Un périmètre de protection du patrimoine architectural urbain ou rural est encadré par le code du patrimoine. Par exemple, pour le château de Versailles, il a été décrété en 1964 et correspond à une zone de 5 km de rayon autour du bâtiment, et plus spécifiquement, de la chambre du roi. La plupart des édifices historiques ne partageant pas le prestige du château de Louis XIV, les collectivités ne sont pas obligées de fixer de telles limites. Dans ce cas la loi fixe une frontière de 500 mètres. Tout projet — visible du monument historique — au sein de ce cercle doit obtenir l’autorisation de l’architecte des Bâtiments de France (ABF). C’est cet avis dit « avis conforme » que des sénateurs ont voulu transformer en « avis simple » pour le rendre moins contraignant.

« Je ne voudrais pas que ce texte oublie les particuliers qui veulent investir dans les économies d’énergie et développer une autoconsommation » explique Jean-Pierre Corbisez, sénateur PCF qui estime anormal que « l’on empêche les classes moyennes de se lancer dans le photovoltaïque, alors qu’elles en ont les moyens, parce qu’elles habitent en centre-ville ». C’est le sens de l’amendement déposé par Nadège Havet. Lors de la commission de l’Aménagement du territoire et du développement durable du mercredi 26 octobre, la sénatrice a tenu à préciser qu’il s’agissait « effectivement, au départ, de tenir compte de la situation des particuliers qui ne parviennent pas à installer des panneaux photovoltaïques à proximité d’un bâtiment classé ».

Quel gain ?

Les camps LR et PS semblent n’avoir pas été sensibles à cet amendement préalablement accepté dont ils ont obtenu la suppression. « Cette mesure n’apparaît pas justifiée au regard des gains extrêmement limités en termes de production d’énergie qu’on peut en attendre » et « des conséquences désastreuses qu’elle pourrait avoir en termes de protection et de mise en valeur du patrimoine dans ces espaces », écrivent les sénateurs.

Ils sont soutenus par un collectif d’association, appuyé par notamment le Président de Sites & Cités remarquables de France, Martin Malvy, ou bien le chargé de mission pour le patrimoine en péril, Stéphane Bern. Dans une lettre ouverte au président de la République relayée par la Dépêche le 1er novembre, ils s’inquiètent d’une « perspective qui consiste à fournir, à partir du patrimoine national, une vitrine aux producteurs d’électricité » qu’ils considèrent « effrayante » d’autant qu’ils l’estiment « énergétiquement purement symbolique » et « culturellement, esthétiquement, dramatique ».

Pour être rentable — traduisez : pour offrir une pleine autonomie en électricité — une maison de 100 m2 équipée en climatisation nécessitera près de 20 panneaux solaires, soit environ 40 m2 de toiture recouverte.
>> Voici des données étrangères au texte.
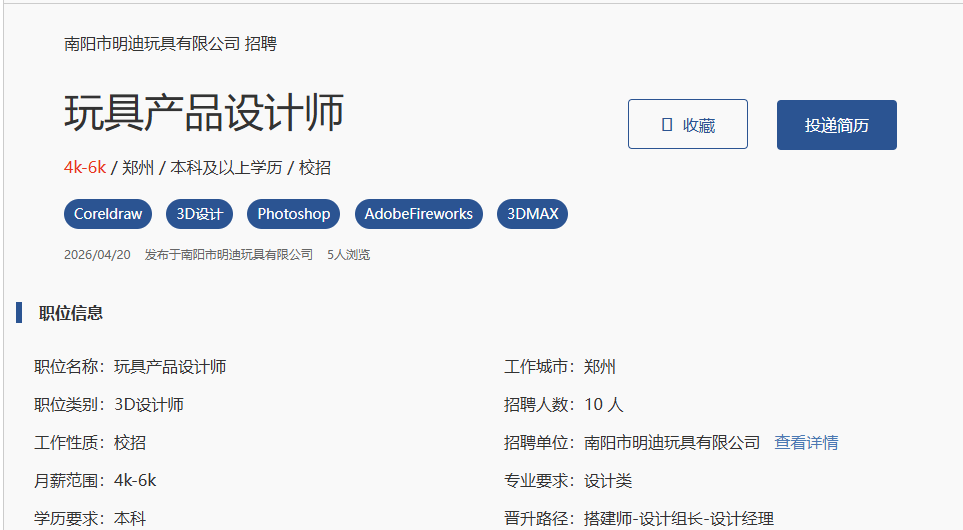Choose the AdobeFireworks skill tag

(x=418, y=214)
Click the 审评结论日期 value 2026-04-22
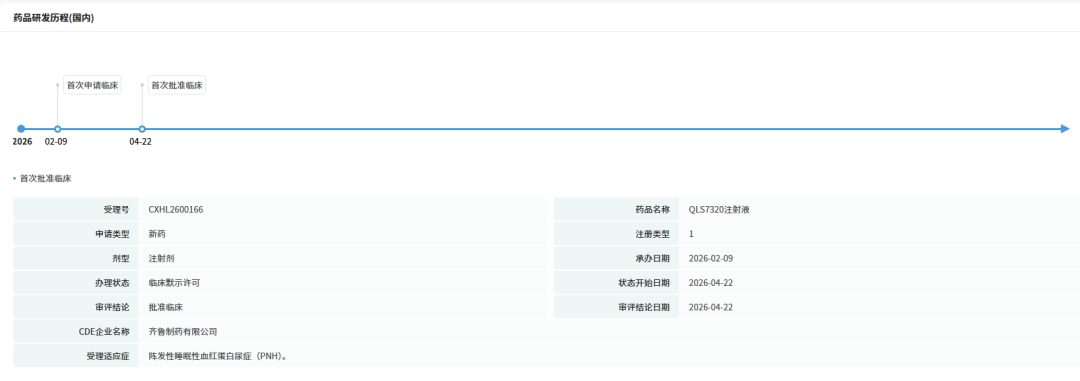The image size is (1080, 381). tap(711, 307)
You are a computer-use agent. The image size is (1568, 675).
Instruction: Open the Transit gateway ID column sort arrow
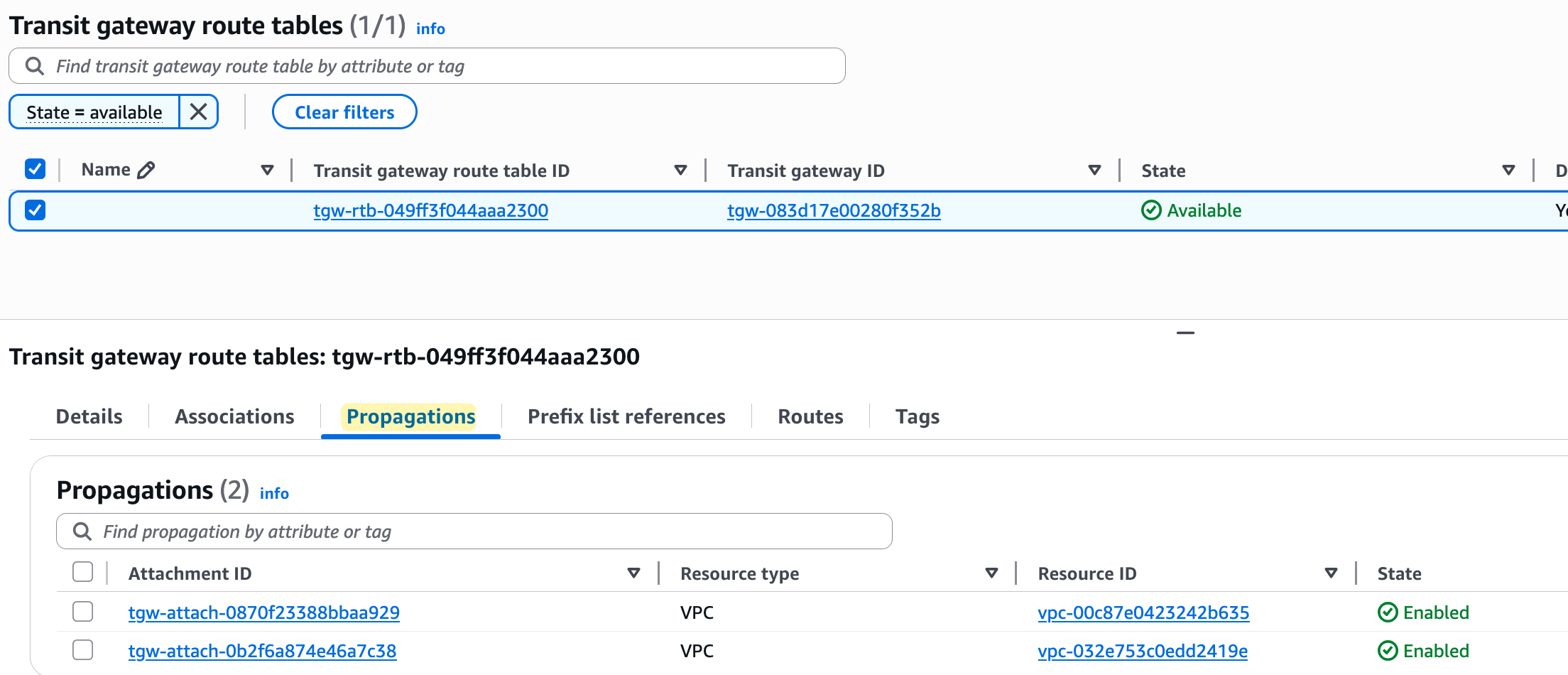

Et encore faudra-t-il disposer d’un espace de toiture suffisante. La transition énergétique vaut-elle alors de désacraliser les alentours du patrimoine historique en prenant en compte les effets indésirables, mais difficilement quantifiables sur le tourisme ? Pour une production énergétique locale aussi faible, la question semble plus que légitime.